- WHAT TO DO
Identify each line in the entries below that contains the word "description", and copy every one of those lines.

- MATERIAL TO PROCESS
__________________________________________________

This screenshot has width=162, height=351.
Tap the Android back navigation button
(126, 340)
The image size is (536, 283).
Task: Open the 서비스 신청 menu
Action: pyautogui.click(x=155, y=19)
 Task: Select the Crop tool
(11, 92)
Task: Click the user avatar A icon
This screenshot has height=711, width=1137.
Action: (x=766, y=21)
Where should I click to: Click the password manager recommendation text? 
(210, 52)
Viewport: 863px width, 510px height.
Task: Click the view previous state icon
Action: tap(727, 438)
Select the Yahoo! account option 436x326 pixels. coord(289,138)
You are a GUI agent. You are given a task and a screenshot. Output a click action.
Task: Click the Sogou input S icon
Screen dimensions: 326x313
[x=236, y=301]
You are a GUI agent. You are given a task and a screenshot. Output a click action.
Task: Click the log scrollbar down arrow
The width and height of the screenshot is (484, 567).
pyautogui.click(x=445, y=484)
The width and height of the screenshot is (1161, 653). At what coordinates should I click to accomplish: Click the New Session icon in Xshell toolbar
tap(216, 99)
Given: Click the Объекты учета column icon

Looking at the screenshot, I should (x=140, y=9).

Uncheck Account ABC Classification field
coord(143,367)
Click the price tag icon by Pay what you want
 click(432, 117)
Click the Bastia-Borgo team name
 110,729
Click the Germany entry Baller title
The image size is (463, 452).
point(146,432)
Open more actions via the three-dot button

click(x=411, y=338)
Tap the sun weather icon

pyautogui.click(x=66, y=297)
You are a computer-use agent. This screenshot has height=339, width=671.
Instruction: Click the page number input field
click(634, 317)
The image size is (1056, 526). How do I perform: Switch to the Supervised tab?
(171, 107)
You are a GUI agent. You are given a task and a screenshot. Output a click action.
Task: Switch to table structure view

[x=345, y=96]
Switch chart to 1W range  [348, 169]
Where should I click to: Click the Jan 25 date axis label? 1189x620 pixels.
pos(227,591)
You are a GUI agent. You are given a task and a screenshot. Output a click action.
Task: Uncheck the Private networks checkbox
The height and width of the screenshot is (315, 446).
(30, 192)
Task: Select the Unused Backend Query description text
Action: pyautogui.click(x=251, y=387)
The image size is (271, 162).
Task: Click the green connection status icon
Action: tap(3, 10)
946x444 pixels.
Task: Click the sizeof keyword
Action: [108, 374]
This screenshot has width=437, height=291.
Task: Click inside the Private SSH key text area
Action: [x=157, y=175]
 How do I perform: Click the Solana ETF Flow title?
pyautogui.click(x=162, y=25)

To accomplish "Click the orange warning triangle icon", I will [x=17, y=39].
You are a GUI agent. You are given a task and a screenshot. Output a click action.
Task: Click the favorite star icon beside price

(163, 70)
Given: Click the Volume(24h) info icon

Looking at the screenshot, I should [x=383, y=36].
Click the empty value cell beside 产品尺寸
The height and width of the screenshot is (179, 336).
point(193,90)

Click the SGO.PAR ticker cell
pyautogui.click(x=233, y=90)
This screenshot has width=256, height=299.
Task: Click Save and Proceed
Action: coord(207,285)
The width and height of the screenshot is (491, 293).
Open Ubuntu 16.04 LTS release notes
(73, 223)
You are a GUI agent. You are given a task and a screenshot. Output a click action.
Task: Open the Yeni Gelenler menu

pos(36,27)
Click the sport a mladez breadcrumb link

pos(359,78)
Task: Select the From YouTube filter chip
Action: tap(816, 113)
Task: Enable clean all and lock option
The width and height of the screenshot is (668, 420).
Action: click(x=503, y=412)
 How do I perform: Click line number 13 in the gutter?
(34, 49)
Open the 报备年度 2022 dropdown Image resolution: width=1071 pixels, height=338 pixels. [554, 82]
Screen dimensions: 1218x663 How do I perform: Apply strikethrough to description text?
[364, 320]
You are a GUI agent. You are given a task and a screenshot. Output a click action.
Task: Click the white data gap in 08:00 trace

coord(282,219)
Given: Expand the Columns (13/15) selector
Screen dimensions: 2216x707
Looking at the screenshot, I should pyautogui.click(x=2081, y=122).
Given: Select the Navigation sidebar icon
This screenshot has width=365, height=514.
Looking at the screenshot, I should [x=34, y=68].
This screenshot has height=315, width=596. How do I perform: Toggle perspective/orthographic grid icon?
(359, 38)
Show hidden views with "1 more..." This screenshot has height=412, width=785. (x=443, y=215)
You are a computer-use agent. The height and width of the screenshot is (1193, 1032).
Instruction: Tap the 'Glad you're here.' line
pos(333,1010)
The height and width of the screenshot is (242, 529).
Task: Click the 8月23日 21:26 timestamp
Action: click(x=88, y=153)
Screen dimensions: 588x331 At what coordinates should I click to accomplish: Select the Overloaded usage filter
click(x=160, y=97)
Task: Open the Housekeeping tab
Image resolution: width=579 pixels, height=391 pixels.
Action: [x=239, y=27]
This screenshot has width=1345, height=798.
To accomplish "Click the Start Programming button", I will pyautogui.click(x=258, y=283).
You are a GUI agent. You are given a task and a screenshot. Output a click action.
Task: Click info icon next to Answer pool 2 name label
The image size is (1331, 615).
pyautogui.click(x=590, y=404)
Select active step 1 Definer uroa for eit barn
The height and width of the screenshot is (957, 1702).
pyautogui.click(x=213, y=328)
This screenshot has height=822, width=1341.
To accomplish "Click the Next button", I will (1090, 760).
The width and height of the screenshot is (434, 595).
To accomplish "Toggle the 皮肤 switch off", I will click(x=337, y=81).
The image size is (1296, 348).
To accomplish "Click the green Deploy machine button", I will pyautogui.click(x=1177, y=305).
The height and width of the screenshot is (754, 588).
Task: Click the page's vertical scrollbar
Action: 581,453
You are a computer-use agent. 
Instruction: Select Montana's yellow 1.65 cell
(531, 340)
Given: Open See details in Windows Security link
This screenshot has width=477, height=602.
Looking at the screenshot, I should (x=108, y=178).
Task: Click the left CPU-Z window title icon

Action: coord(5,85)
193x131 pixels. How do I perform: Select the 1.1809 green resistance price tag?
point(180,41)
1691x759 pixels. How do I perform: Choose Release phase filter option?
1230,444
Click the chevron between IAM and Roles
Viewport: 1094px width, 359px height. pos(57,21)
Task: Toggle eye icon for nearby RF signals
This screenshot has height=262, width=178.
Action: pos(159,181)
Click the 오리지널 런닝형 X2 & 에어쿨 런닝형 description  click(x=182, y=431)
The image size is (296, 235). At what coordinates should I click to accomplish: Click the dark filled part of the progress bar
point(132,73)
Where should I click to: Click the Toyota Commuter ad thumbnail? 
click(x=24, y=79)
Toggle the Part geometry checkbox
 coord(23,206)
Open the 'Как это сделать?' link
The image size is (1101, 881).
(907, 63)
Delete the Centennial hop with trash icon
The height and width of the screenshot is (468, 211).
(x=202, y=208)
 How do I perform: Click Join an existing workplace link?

__________________________________________________

- RESULT
Task: Select the Unused Backend Query description text
Screen dimensions: 1218x663 How do I perform: Apply strikethrough to description text?
Click the 오리지널 런닝형 X2 & 에어쿨 런닝형 description  click(x=182, y=431)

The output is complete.